Start of Block
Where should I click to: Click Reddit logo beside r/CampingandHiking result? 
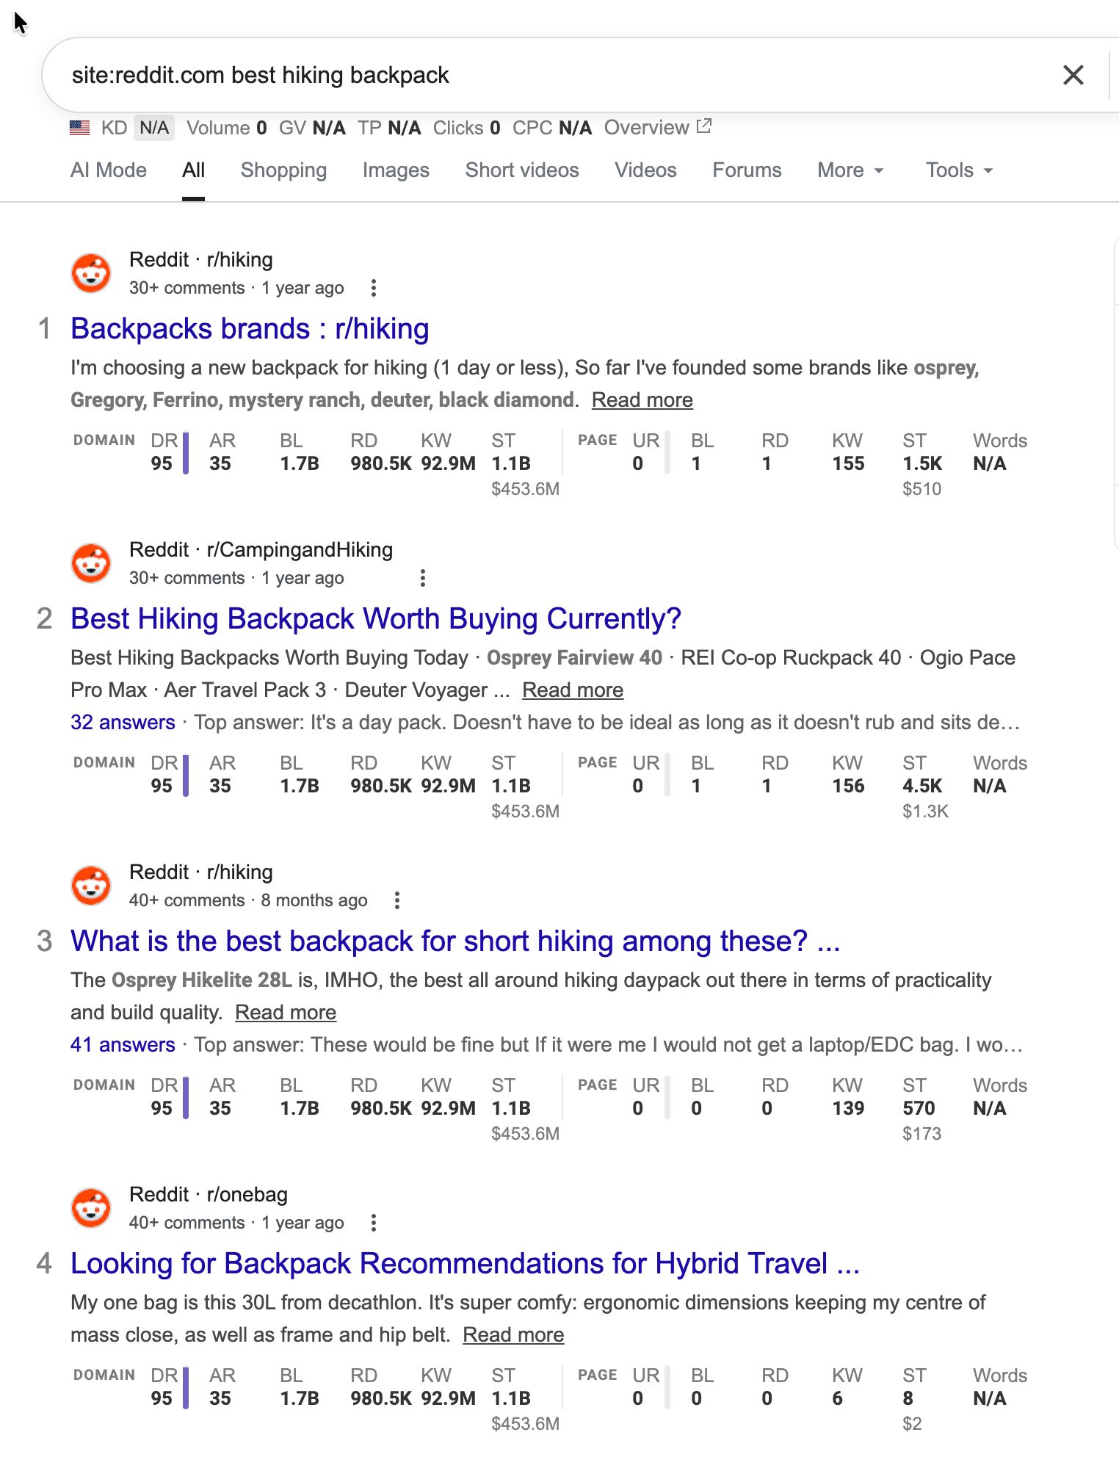click(x=91, y=563)
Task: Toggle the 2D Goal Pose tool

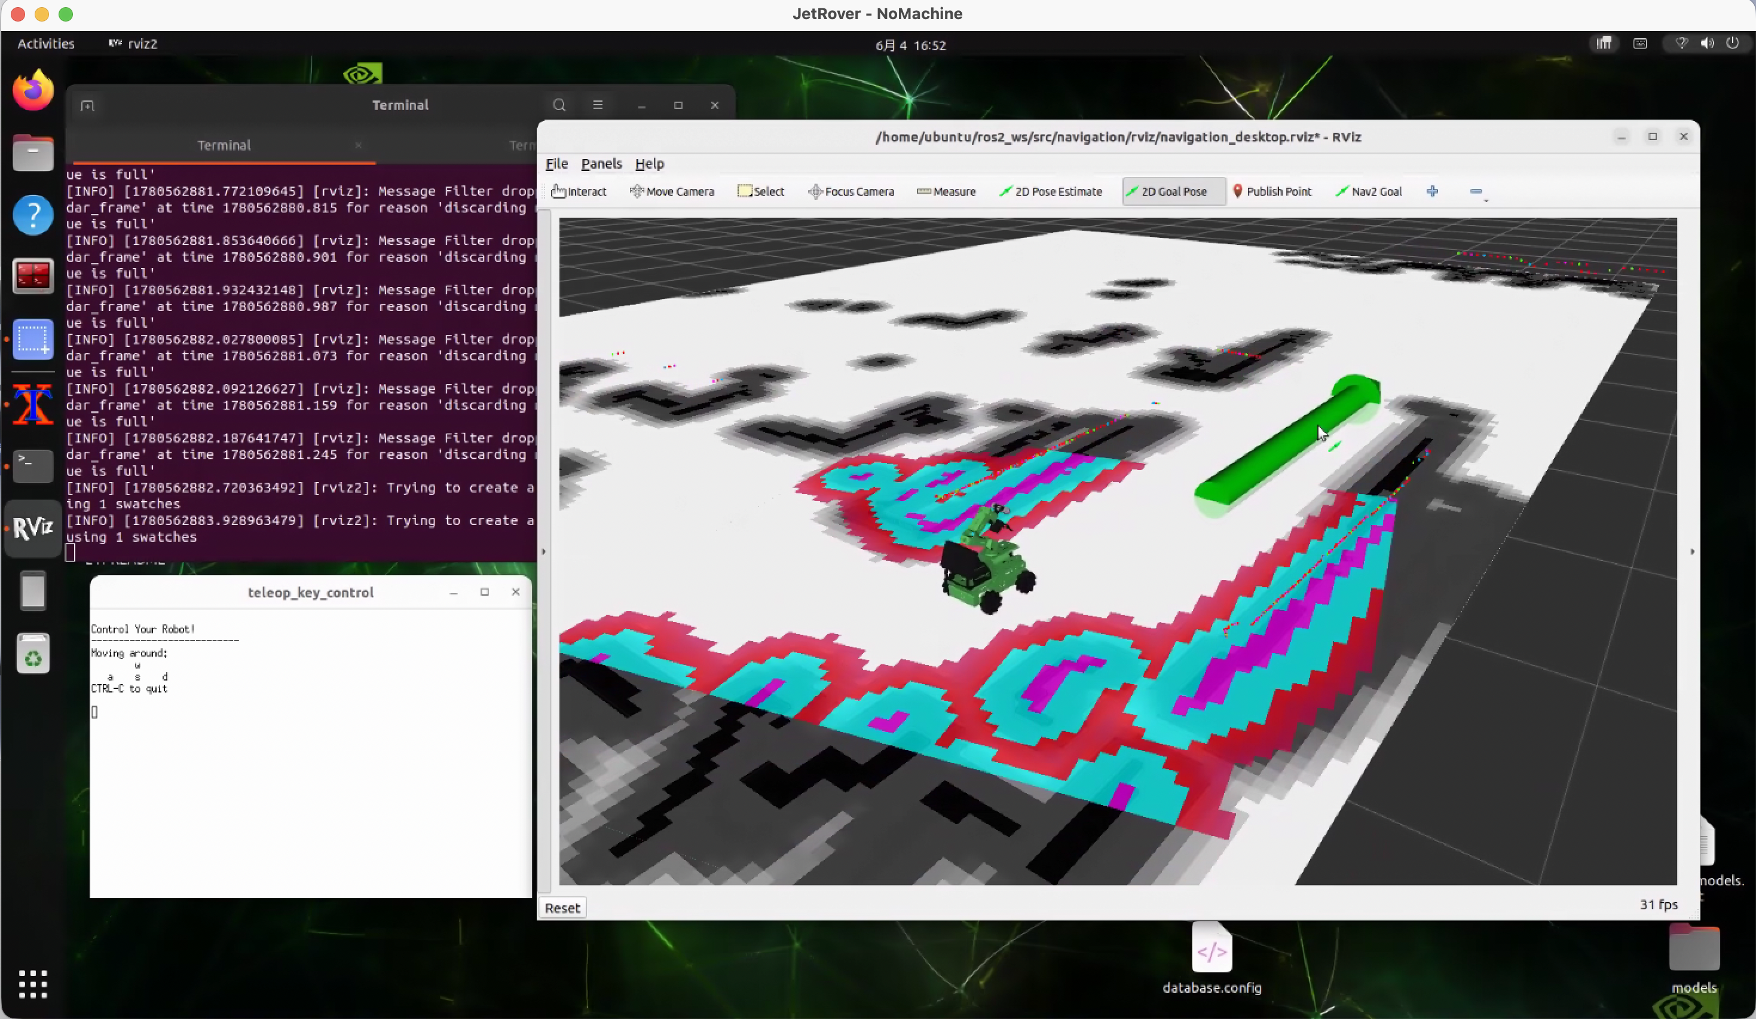Action: point(1173,192)
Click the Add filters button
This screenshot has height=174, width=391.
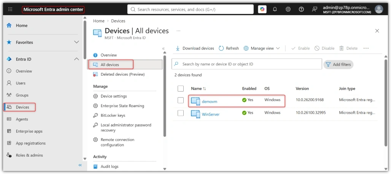tap(339, 65)
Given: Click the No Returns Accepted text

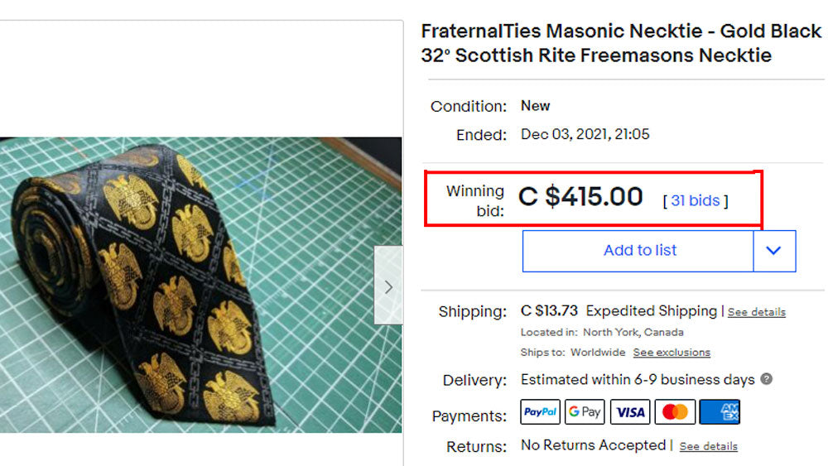Looking at the screenshot, I should coord(593,445).
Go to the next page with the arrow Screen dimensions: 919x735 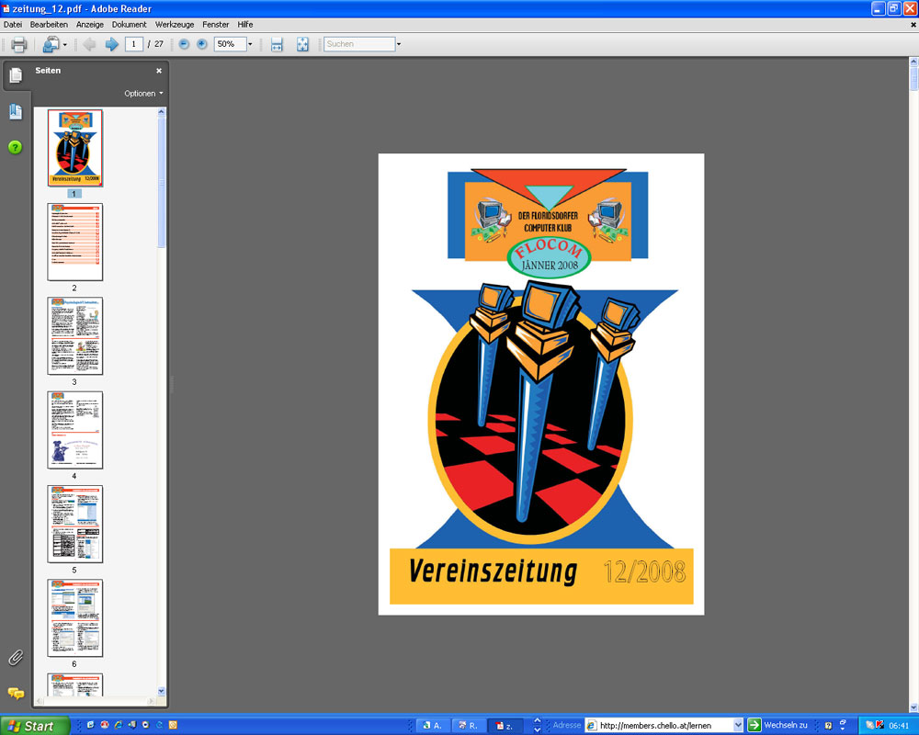tap(111, 44)
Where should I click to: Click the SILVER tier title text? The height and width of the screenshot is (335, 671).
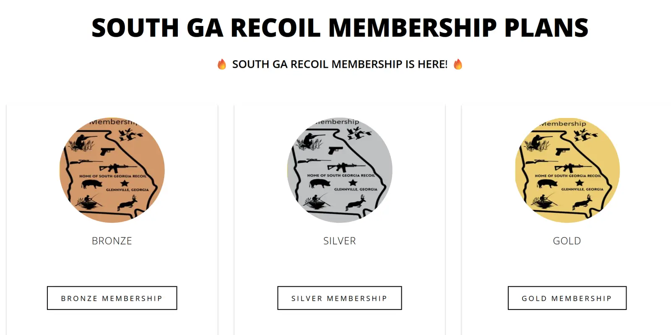[x=339, y=241]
End of Block
• _Exercise goal_
All that belongs in the answer is the lines from the line with "Where should I click to: Click the" through the closing line of the entries, inclusive, transcribed exactly and free of pictures.

• _Answer space_
Where should I click to: Click the SILVER tier title text? The height and width of the screenshot is (335, 671).
[x=339, y=241]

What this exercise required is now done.